[Items from a data source]
########################################
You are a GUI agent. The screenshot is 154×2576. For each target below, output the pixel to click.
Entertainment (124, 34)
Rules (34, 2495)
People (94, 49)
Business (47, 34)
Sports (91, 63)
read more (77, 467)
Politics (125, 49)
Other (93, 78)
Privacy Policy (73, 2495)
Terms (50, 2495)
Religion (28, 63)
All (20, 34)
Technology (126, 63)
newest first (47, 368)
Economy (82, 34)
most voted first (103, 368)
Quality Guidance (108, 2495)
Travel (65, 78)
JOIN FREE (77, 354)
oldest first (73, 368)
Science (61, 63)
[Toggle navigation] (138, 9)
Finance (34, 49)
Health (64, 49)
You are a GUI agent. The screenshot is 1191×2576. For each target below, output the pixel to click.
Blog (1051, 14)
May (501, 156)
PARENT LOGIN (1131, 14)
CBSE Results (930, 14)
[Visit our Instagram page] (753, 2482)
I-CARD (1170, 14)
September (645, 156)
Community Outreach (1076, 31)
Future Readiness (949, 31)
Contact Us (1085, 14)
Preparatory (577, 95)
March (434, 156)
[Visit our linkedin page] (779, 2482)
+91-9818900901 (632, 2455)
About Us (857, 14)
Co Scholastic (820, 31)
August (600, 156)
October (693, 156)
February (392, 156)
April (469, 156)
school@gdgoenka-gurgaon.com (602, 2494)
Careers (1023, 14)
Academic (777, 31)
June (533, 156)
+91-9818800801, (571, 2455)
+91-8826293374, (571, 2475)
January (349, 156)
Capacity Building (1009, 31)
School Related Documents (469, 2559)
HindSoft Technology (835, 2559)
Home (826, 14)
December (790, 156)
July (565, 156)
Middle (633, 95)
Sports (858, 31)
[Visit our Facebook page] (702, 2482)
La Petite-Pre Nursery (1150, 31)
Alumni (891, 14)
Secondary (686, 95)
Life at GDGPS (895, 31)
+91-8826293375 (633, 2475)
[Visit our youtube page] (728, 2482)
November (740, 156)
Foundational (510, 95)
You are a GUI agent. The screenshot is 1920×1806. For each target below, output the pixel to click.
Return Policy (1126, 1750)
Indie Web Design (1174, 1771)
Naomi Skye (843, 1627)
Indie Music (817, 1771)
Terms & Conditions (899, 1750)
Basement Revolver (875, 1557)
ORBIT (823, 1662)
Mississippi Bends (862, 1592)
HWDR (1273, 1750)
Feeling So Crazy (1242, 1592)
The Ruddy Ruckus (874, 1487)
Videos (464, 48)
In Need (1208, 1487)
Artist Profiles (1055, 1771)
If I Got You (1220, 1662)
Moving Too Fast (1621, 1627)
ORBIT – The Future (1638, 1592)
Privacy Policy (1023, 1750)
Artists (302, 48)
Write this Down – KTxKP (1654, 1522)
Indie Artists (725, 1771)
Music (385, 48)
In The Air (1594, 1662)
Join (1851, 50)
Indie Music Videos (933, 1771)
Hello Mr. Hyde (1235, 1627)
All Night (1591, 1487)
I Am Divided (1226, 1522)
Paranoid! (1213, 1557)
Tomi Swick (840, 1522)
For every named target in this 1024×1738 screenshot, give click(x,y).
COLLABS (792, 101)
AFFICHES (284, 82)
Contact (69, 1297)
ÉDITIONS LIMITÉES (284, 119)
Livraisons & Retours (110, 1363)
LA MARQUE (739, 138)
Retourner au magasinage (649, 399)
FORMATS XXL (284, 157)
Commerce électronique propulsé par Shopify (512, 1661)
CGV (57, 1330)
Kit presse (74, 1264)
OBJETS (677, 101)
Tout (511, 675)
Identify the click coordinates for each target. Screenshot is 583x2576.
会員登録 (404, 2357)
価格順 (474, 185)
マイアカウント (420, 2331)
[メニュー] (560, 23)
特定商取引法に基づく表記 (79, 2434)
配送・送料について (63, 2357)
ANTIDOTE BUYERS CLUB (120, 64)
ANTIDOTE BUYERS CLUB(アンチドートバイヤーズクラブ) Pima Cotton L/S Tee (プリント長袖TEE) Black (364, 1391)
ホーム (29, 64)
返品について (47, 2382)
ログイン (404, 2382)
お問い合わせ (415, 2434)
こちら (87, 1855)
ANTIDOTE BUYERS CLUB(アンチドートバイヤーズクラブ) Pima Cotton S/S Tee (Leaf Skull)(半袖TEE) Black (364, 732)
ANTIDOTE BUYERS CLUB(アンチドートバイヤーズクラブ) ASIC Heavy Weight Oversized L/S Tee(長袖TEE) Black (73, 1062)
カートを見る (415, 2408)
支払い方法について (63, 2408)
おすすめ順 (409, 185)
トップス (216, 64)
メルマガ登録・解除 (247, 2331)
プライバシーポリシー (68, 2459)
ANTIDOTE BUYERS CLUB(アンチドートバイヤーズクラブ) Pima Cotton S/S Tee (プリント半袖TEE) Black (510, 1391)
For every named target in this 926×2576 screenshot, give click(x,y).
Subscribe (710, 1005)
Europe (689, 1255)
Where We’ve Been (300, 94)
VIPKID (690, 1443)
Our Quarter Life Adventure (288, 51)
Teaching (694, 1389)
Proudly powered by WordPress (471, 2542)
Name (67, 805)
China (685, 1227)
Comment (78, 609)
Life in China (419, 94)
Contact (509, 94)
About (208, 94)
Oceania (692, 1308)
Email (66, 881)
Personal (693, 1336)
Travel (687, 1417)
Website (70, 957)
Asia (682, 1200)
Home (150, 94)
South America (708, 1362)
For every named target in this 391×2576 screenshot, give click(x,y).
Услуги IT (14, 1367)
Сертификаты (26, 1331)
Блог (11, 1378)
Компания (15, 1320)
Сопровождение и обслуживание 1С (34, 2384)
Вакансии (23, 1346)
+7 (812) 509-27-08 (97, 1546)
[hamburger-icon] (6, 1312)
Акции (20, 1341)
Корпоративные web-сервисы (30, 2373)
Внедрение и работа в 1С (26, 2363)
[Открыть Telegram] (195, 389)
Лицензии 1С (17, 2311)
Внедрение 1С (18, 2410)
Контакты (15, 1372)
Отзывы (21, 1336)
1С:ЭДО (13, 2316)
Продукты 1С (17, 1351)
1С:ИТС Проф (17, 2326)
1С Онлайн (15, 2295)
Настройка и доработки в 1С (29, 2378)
########################################
* What to do: Filter the entries above down to the lines that contain the word "page".

* Exercise solution:
[Visit our Instagram page] (753, 2482)
[Visit our linkedin page] (779, 2482)
[Visit our Facebook page] (702, 2482)
[Visit our youtube page] (728, 2482)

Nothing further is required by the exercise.